Supply chains: Lenders should ask whether the buyout or merged company is better off outsourcing its supply chain in the short term, then bring it back in-house in the longer term. The integration of supply chains can be expensive and time-consuming, and easy to underestimate.

Corporate financing

Dividends to the private equity group: Does the buyout or merger plan contemplate dividends that will limit liquidity? In today’s liquid marketplace, some private equity groups are taking dividends seven to ten months after a deal gets closed. Once the dividend money is in the hands of a private equity sponsor, it can be painful getting it put back in.

Cross-border loans are exciting to book when the economy is on the upswing, but the opposite can be the case when the company gets into trouble. Find out if the individual jurisdictions in foreign countries will hinder reorganizations.

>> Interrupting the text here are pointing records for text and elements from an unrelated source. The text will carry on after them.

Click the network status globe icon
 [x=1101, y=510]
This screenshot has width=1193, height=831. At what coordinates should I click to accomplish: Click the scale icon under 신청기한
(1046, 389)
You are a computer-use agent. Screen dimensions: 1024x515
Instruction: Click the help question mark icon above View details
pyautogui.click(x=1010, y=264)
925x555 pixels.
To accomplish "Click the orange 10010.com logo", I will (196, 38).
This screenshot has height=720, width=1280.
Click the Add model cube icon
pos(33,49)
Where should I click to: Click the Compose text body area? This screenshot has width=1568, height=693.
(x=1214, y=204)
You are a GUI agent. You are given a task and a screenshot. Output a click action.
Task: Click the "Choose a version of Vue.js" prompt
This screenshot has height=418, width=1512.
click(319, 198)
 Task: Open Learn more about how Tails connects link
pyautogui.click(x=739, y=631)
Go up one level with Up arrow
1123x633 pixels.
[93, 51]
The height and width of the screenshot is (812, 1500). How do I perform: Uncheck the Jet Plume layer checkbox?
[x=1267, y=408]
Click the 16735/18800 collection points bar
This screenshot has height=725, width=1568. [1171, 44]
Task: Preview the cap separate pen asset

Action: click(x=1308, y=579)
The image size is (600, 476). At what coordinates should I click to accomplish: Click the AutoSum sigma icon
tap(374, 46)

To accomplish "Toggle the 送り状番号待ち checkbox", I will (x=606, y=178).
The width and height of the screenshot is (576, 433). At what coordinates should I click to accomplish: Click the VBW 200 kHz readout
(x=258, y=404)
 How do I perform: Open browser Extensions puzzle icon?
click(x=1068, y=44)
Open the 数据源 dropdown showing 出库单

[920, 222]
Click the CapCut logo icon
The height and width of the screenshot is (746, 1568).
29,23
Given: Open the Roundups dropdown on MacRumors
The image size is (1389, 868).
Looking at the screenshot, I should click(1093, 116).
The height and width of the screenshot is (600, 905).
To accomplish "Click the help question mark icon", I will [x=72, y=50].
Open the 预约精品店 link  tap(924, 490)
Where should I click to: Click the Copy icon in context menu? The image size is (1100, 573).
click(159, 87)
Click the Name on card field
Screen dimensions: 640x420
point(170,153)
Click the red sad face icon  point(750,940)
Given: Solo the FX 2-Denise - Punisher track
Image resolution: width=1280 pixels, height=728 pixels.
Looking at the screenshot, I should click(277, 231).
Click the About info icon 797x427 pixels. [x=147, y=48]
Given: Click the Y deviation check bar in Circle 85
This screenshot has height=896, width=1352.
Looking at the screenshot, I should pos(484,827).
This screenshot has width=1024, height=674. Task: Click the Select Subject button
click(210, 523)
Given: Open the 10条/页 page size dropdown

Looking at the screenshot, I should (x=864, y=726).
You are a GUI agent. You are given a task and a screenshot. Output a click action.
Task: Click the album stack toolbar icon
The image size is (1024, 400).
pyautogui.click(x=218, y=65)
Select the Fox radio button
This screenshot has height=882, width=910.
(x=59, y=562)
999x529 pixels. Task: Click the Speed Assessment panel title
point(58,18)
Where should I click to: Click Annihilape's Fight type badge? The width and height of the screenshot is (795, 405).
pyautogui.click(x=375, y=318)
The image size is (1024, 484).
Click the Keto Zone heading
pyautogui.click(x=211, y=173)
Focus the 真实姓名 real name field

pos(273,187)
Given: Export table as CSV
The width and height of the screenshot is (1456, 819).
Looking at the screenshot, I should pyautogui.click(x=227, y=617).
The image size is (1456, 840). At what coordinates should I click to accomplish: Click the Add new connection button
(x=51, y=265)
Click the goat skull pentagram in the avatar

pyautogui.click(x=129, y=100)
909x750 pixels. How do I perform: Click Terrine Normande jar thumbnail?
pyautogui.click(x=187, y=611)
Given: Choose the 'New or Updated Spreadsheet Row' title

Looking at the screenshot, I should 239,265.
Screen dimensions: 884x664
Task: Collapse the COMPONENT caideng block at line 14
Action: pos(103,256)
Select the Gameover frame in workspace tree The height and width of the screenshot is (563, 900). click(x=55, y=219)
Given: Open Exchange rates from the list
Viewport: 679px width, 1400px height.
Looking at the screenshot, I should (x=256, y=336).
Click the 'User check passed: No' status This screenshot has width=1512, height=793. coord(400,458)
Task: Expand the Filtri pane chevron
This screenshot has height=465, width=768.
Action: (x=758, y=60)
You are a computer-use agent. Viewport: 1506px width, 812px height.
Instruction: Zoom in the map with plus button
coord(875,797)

The most obvious come to mind: the unpredictability of the courts in France, the heavy employee severance obligations in the Netherlands, and the lack of intellectual property protection in China. The European insolvency laws are a patchwork quilt, which can significantly delay restructuring and reorganization. The unpleasant result can be that both your collateral and the enterprise value of the borrower erode, while stakeholders duke it out across multiple legal jurisdictions. Comparing the U.S. restructuring and insolvency to the European landscape is like comparing the Sibley portrait of George Washington in The National Gallery in Washington to a Picasso.

The danger of addbacks: Addbacks are a hotly debated point between lenders and private equity sponsors. The natural tendency is for private equity sponsors to try to classify as many costs as nonrecurring in order to spur up EBITDA. In today’s market, addbacks can be as much as 50 percent of TTM EBITDA.

An increasingly fractious point of debate between buyers and sellers is the distinction between “hard addbacks” and “soft addbacks”. A good example: when a private equity sponsor says that its portfolio company is making an acquisition solely for the products owned by the target company, it is saying that the acquisition should be strictly judged on the contribution margin that’s generated by the new products. Therefore, overhead, sales, general and administrative expenses won’t increase as results of the acquisition. Are these addbacks soft or hard?

One thing is for sure: financings loaded with soft addbacks may run into trouble at the syndication desk.

Steve Karpenko is a managing director in Trimingham Inc.’s New York office.

Hugh Larratt-Smith is a managing director in Trimingham ‘s New York office. He is an Advisory Board member of CFA ‘s Education Foundation, and was a director of The Turnaround Management Association from 1999 to 2006.